As you know by now,  I despise TVs in waiting rooms; my blood pressure goes through the roof when I’m forced to sit through daytime television or a cooking show or a political discussion. Receptionists always say, “Some people like them.” Well, a lot of people don’t.

Some hate vitals; others don’t care. Some want every possible intervention; others want the minimum.

I hate being called “sweetie” or “sweetheart.” My 39-year-old male friend shrugs it off: “They call me sweetie, too! It’s no big deal.”

In general, if you’re not a 45-year-old married male, with 2.5 kids and a humble respect for the medical profession, you’re the “other.”  It’s like flying super-economy instead of first class.

4. Doctors are only a small part of the medical encounter.

You interact far more with receptionists, techs, and CNAs than with physicians. And their behavior sets the tone.
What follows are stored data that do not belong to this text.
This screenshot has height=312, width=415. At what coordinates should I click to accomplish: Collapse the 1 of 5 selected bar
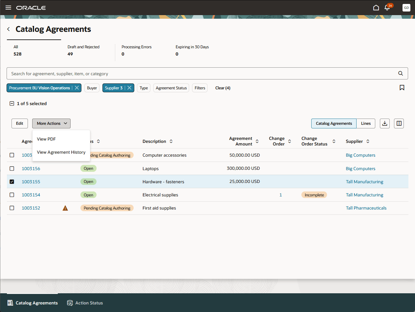coord(12,103)
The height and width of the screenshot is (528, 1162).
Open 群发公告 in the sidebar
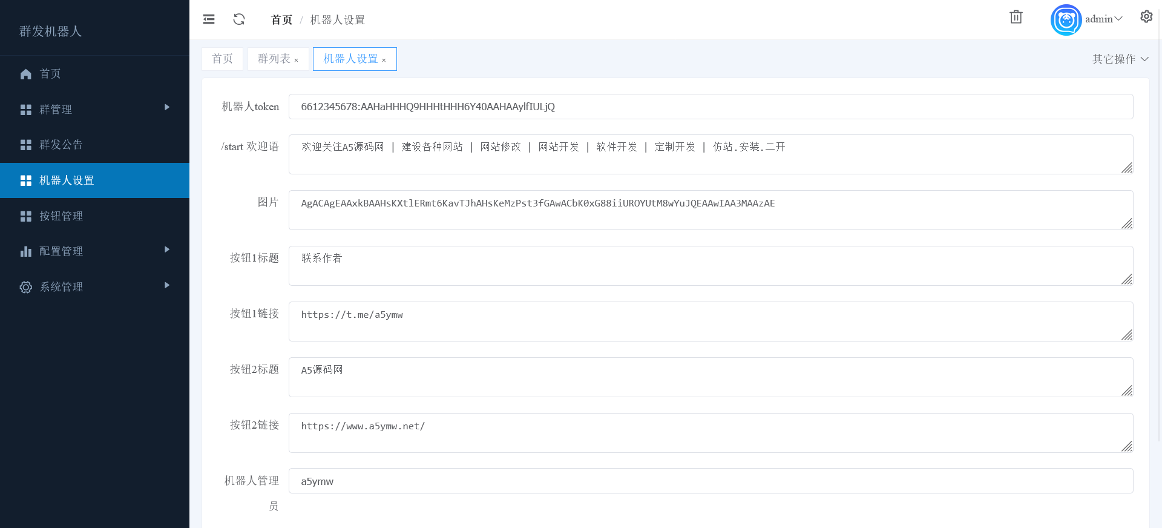point(61,145)
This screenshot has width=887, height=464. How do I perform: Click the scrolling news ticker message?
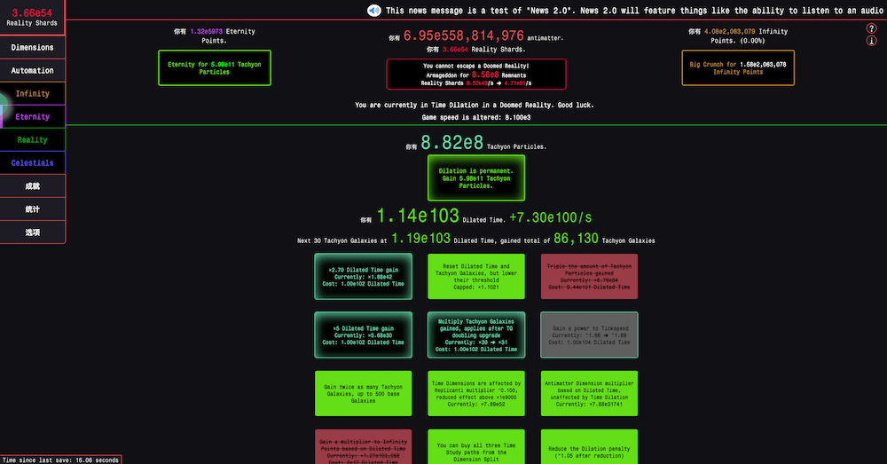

I once walked into a beautiful specialist’s office and politely complimented.  The receptionist snapped, “Sit down. There are two people ahead of you.” They weren’t visible. She didn’t greet me.

The techs were just as dismissive. I never returned.

More than once, a TSA-style tech will yell at people to “get in line.” More than once, I’ve said aloud, “Just like in prison.” People always laugh. The tech always frowns.

Doctors often underestimate how damaging these encounters can be. I once told a doctor that a tech stormed out after I refused vitals. The doctor shrugged: “Don’t worry about it.”

I did worry. I still remember.

5. Medical encounters are far more traumatic and memorable for patients than for doctors.

For many patients, a medical visit feels like a combat zone. Everything is unfamiliar, invasive, and frightening.

Doctors forget encounters within minutes. Patients remember a single five-minute interaction for decades. They’re encoded as flashbulb memories.

A joke. A snide remark. A question asked at the worst possible moment. I still remember being told, “It’s too bad you don’t have children to be with you for surgery.”

Someone wrote into a Facebook group, “The doctor and nurse made jokes about my marital status while I was in the middle of an exam.”  She never forgot that one.

I know doctors work under extreme pressure. But they are not working on crash dummies. They are working on human beings—people who will carry these experiences long after the chart is closed.

So doctors get to close the chart…and the patient continues living inside it.